To run MyPhone2Go, a user inserts the stick in a USB port, clicks the run option and immediately encounters the phone interface.

MyPhone2Go also looks to outdo MagicJack’s voice quality, which has received some negative feedback. Lee said he spent half his development money acquiring a high-end voice engine from an undisclosed vendor. In our test calls from MyPhone2Go, sound quality was generally very good.

The system does have its drawbacks. In particular, an issue can come up regarding firewalls. Third-party firewalls are not a problem, Lee said, but Microsoft firewalls pre-VISTA may need to be disabled in order to make the device operational.

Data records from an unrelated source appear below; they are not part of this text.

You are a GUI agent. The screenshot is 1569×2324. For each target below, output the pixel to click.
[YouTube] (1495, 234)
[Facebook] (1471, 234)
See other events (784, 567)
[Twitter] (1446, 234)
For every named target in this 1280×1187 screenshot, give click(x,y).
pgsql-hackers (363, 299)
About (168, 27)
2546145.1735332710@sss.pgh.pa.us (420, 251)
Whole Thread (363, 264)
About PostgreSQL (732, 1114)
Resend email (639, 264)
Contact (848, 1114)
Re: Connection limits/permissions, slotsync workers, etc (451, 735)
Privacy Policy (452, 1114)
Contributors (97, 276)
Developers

Lee’s business plan calls for an entrance into specific niche markets. While MagicJack has gone direct to consumers, and also has approached the market largely through big-box stores, Lee believes its penetration among smaller retailers has been less thorough. He said he is talking to at least four resellers about strategies for bringing his product into convenience stores and similar venues.

The international market also is high on his list of priorities. For U.S. users traveling abroad, Lee said he is working to broker deals with tour operators and other group venues to make MyPhone2Go connections available to travelers.

At the same time, he foresees a growing market for users abroad who may wish to call the United States via VoIP. His high-priority markets include Brazil, Mexico, and several African nations. (The company recently made a humanitarian shipment to Haiti.)

While the basic unit was intended for outbound calls only, Lee is making U.S. phone numbers available as part of his effort to court overseas users. "Suppose a Brazilian buys one of these units. He can add a U.S. inbound number to it so that all his friends and relatives in the United States can call him on a U.S. number and it rings in his house in Brazil," He said. That service costs $60 a year.

Users also can port their home phones to make MyPhone2Go their main number, or for $60 a year can forward a home phone to a MyPhone2Go DID line.

These extras are a crucial component in Lee’s financial plan. He said he makes some money off the basic unit (selling for $39.99) and has a slim margin on the basic calling plan ($20 a year). It’s the add-ons that will truly bolster the bottom line, he said.

The premise of MyPhone2Go may be seen as a classic case of David and Goliath. With MagicJack dominating the market, Lee needs to find the untapped niches that will allow it to thrive.

That play relies to some extent on user dissatisfaction. Lee points to a widely reported statement by Dan Borislow, CEO of MagicJack’s parent company YMAX, that only 3 million of the 5 million MagicJacks sold are in use. Lee sees this as an opportunity to tap a market ready for VoIP but still in search of a satisfactory means of access.